# What is required
Leaving out every image, restate all the records word for word.

─── Data provided

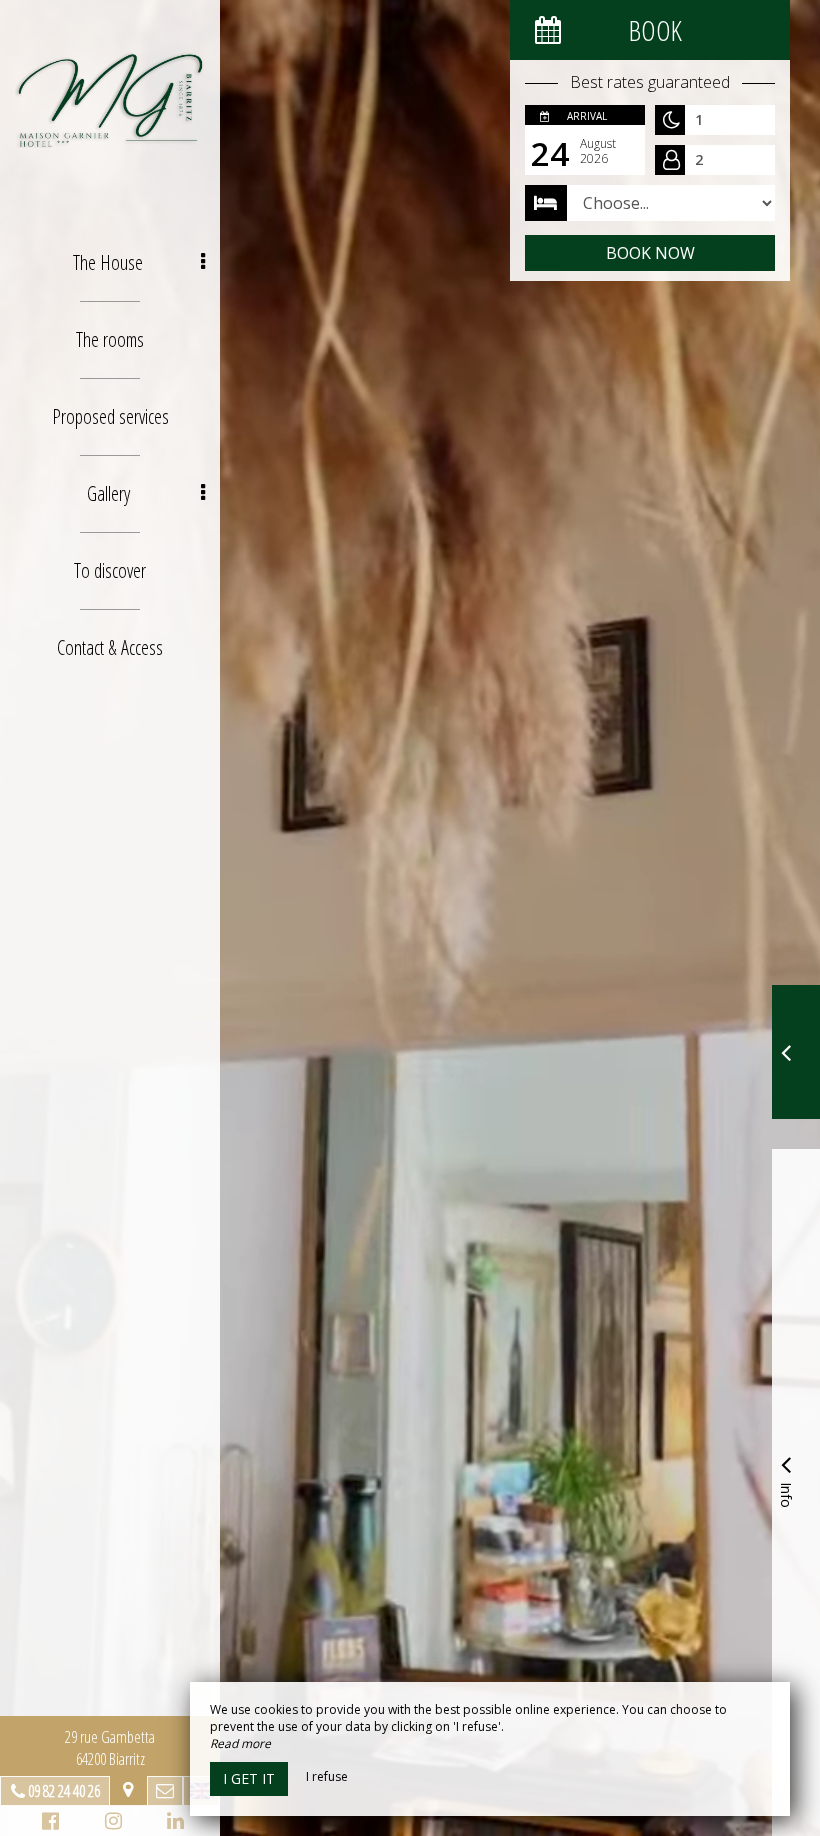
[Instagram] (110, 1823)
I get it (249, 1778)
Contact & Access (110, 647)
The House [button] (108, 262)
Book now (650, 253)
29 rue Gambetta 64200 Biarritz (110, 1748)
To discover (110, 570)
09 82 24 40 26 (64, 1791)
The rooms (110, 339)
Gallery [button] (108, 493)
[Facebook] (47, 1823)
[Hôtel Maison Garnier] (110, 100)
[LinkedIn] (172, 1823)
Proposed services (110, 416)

──────

# Answer to this task
[Instagram] (110, 1823)
I get it (249, 1778)
Contact & Access (110, 647)
The House [button] (108, 262)
Book now (650, 253)
29 rue Gambetta 64200 Biarritz (110, 1748)
To discover (110, 570)
09 82 24 40 26 (64, 1791)
The rooms (110, 339)
Gallery [button] (108, 493)
[Facebook] (47, 1823)
[Hôtel Maison Garnier] (110, 100)
[LinkedIn] (172, 1823)
Proposed services (110, 416)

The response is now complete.